Un film de Hsin-yao Huang

Les rêves d’ado doivent-ils se réaliser ?

Quand on a quarante ans, croire en l’avenir devient de plus en plus difficile. Quatre amis d’école en font la dure expérience : que faire quand les idéaux et les aspirations commencent à s’éventer et que l’on se rend compte que l’on a changé ?

Classmates Minus film movie

Sortie le 20 février 2021 sur Netflix

"Classmates Minus" pourrait être un film de Sono Sion si ce dernier s’était senti désabusé au moment de passer la quarantaine et qu’il avait perdu espoir en l’avenir, en la possibilité de changer les choses, voire de faire quelque chose pour tenter de reprendre le contrôle sur sa vie.

Les quatre personnages principaux de ce film font un dur constat : que reste-t-il de leurs rêves de jeunesse vingt ans plus tard ? La réponse à laquelle ils sont confrontés sera le cœur même du film.

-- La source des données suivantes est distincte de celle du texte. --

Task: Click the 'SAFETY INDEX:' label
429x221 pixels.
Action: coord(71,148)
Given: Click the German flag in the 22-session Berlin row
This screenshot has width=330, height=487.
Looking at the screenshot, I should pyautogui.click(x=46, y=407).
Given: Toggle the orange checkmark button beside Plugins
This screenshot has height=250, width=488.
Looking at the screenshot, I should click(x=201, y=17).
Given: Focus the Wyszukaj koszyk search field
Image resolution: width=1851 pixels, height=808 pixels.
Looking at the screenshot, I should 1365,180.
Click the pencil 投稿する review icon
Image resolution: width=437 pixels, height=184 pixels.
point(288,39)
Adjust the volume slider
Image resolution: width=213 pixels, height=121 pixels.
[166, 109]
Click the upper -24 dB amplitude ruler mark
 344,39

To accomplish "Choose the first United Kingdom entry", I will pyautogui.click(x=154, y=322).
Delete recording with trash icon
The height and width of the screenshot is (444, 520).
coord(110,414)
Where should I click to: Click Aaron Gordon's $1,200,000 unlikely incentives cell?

Cette question est également celle que se pose le réalisateur, qui se sert de son film pour expérimenter différentes voies (et voix, car c’est en quelque sorte la sienne qui va narrer les différents questionnements de chacun des personnages et également commenter leurs actions), chaque protagoniste pouvant alors apparaitre comme une face parmi d’autres d’une personnalité masculine complexe dans le Taïwan moderne.

Hsin-yao Huang filme chacun de ces quatre hommes avec douceur et émotion, cherchant à être au plus juste et au plus proche des bouleversements silencieux qu’ils vivent dans des existences qui ne leur échappent pas réellement, mais qui ne sont pas pour autant ce dont ils avaient rêvé.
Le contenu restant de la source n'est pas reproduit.